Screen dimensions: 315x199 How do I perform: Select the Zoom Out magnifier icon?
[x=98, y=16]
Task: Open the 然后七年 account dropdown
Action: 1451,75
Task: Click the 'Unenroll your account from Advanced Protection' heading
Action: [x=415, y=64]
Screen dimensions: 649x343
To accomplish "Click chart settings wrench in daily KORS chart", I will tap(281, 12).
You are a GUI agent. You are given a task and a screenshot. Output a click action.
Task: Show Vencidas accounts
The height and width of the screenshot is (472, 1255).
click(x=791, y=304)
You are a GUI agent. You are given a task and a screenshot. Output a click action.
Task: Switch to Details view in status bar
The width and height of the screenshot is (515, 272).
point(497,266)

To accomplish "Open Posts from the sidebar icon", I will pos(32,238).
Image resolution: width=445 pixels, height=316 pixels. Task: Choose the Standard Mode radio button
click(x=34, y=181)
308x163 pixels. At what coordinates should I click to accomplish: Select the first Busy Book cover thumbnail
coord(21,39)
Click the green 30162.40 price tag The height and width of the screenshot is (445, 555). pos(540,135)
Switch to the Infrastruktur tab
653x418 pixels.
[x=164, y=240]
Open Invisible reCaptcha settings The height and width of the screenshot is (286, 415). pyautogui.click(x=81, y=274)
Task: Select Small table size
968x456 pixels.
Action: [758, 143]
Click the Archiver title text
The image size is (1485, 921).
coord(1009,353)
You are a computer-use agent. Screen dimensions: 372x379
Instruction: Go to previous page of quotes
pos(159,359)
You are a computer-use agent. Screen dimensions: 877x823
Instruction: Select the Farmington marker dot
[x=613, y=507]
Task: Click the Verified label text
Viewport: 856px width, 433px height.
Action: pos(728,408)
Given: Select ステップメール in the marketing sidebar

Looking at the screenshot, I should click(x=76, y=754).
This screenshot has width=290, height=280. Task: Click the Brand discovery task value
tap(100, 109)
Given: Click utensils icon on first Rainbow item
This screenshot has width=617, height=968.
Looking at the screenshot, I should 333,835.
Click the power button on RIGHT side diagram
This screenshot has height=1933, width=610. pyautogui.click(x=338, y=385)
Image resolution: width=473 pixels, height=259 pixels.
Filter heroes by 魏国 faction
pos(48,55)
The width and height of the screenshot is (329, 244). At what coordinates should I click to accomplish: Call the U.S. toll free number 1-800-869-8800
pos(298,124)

OBJECTIVE
Copy the entire listing above line for line, changing nothing.

RESPONSE TO THE EXERCISE
Screen dimensions: 315x199 How do I perform: Select the Zoom Out magnifier icon?
[x=98, y=16]
Task: Open the 然后七年 account dropdown
Action: 1451,75
Task: Click the 'Unenroll your account from Advanced Protection' heading
Action: [x=415, y=64]
Screen dimensions: 649x343
To accomplish "Click chart settings wrench in daily KORS chart", I will tap(281, 12).
You are a GUI agent. You are given a task and a screenshot. Output a click action.
Task: Show Vencidas accounts
The height and width of the screenshot is (472, 1255).
click(x=791, y=304)
You are a GUI agent. You are given a task and a screenshot. Output a click action.
Task: Switch to Details view in status bar
The width and height of the screenshot is (515, 272).
point(497,266)

To accomplish "Open Posts from the sidebar icon", I will pos(32,238).
Image resolution: width=445 pixels, height=316 pixels. Task: Choose the Standard Mode radio button
click(x=34, y=181)
308x163 pixels. At what coordinates should I click to accomplish: Select the first Busy Book cover thumbnail
coord(21,39)
Click the green 30162.40 price tag The height and width of the screenshot is (445, 555). pos(540,135)
Switch to the Infrastruktur tab
653x418 pixels.
[x=164, y=240]
Open Invisible reCaptcha settings The height and width of the screenshot is (286, 415). pyautogui.click(x=81, y=274)
Task: Select Small table size
968x456 pixels.
Action: [758, 143]
Click the Archiver title text
The image size is (1485, 921).
coord(1009,353)
You are a computer-use agent. Screen dimensions: 372x379
Instruction: Go to previous page of quotes
pos(159,359)
You are a computer-use agent. Screen dimensions: 877x823
Instruction: Select the Farmington marker dot
[x=613, y=507]
Task: Click the Verified label text
Viewport: 856px width, 433px height.
Action: pos(728,408)
Given: Select ステップメール in the marketing sidebar

Looking at the screenshot, I should click(x=76, y=754).
This screenshot has width=290, height=280. Task: Click the Brand discovery task value
tap(100, 109)
Given: Click utensils icon on first Rainbow item
This screenshot has width=617, height=968.
Looking at the screenshot, I should 333,835.
Click the power button on RIGHT side diagram
This screenshot has height=1933, width=610. pyautogui.click(x=338, y=385)
Image resolution: width=473 pixels, height=259 pixels.
Filter heroes by 魏国 faction
pos(48,55)
The width and height of the screenshot is (329, 244). At what coordinates should I click to accomplish: Call the U.S. toll free number 1-800-869-8800
pos(298,124)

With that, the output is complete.